Check each line of the entries below for the word "adaptation", and copy the lines that have it.

=-=-=-=-=

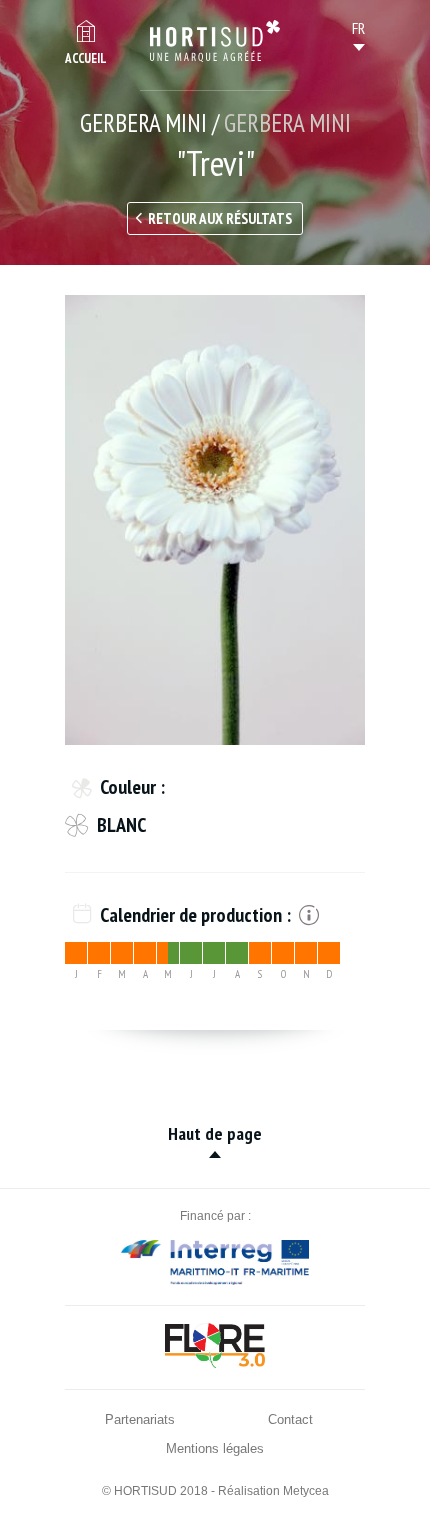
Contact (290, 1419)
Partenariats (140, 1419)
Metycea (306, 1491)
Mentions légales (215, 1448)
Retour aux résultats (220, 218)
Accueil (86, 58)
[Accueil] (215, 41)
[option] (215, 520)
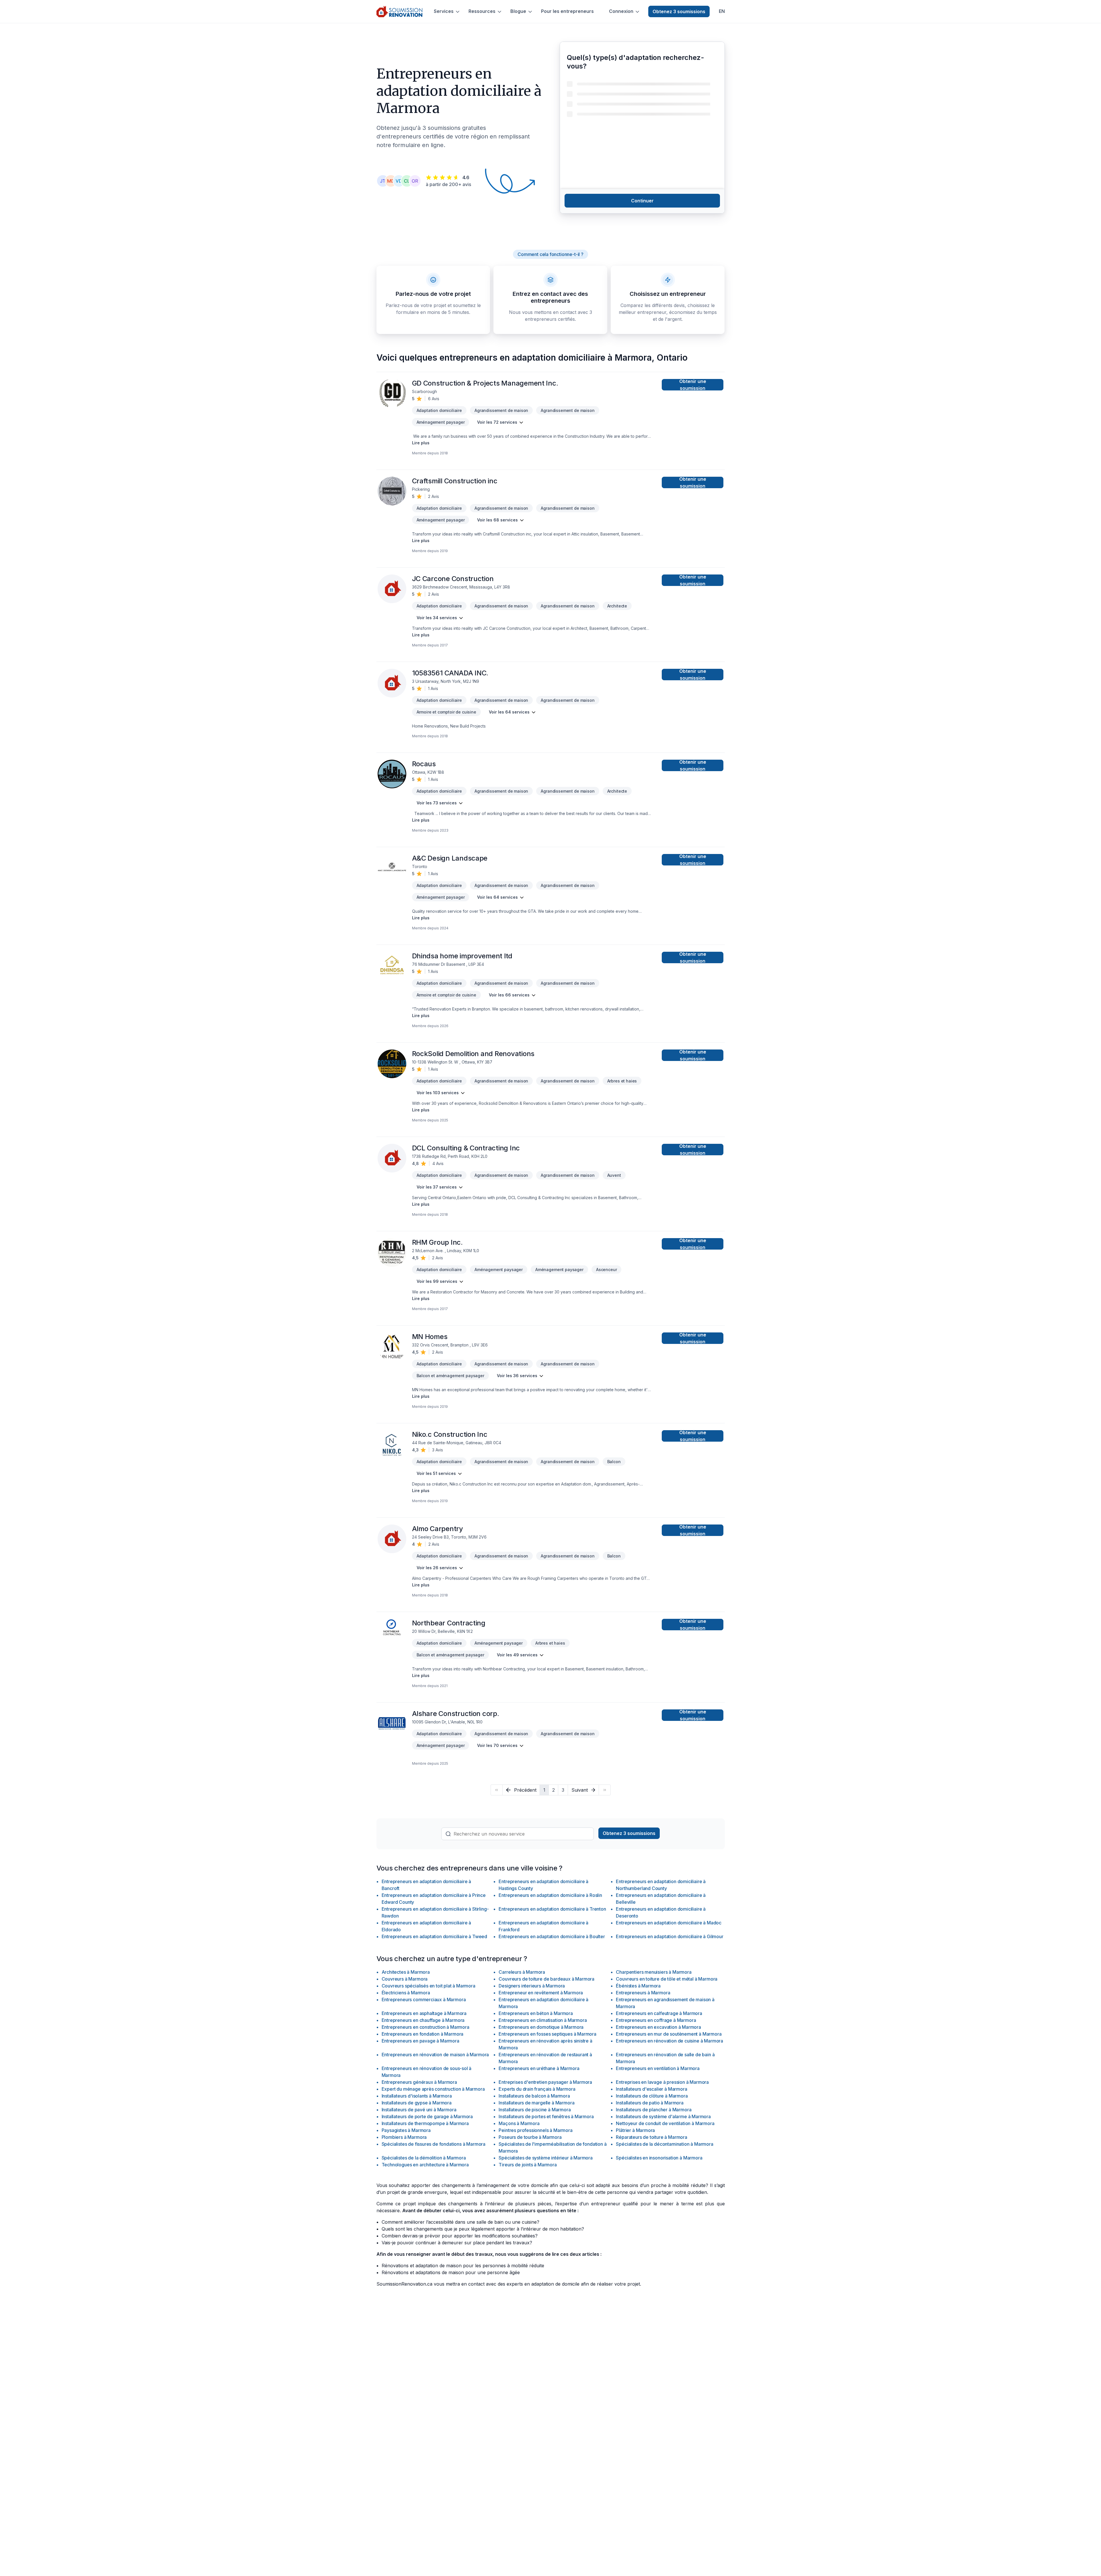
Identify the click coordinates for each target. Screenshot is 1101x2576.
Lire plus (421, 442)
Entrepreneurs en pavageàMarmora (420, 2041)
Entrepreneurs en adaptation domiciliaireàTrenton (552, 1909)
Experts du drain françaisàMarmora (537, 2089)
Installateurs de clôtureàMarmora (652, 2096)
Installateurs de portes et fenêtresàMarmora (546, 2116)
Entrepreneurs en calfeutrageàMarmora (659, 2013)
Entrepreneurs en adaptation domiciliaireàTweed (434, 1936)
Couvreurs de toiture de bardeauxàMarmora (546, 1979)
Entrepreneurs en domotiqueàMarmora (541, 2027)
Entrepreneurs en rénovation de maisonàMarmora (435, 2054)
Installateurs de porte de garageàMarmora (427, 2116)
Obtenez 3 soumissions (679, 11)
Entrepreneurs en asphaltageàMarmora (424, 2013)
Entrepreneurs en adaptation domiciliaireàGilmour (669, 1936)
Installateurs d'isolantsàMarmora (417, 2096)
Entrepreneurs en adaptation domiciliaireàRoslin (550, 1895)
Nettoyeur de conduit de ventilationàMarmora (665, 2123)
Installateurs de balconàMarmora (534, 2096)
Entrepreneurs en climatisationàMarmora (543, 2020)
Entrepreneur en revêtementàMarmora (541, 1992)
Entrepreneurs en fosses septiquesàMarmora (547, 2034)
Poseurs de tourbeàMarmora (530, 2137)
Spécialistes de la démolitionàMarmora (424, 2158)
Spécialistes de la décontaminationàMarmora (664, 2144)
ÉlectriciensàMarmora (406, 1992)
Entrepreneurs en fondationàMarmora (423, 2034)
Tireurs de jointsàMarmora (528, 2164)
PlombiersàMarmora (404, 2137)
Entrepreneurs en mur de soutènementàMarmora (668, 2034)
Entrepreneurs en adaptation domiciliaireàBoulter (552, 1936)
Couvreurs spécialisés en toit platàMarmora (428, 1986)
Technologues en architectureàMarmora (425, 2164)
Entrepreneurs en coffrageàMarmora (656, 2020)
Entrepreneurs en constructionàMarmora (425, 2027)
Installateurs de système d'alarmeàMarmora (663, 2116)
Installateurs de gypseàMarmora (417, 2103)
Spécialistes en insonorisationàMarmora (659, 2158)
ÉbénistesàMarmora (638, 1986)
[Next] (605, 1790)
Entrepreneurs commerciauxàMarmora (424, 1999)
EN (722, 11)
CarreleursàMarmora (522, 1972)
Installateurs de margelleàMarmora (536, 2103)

=-=-=-=-=

**TASK RESULT:**
Entrepreneurs en adaptation domiciliaireàTrenton (552, 1909)
Entrepreneurs en adaptation domiciliaireàTweed (434, 1936)
Entrepreneurs en adaptation domiciliaireàGilmour (669, 1936)
Entrepreneurs en adaptation domiciliaireàRoslin (550, 1895)
Entrepreneurs en adaptation domiciliaireàBoulter (552, 1936)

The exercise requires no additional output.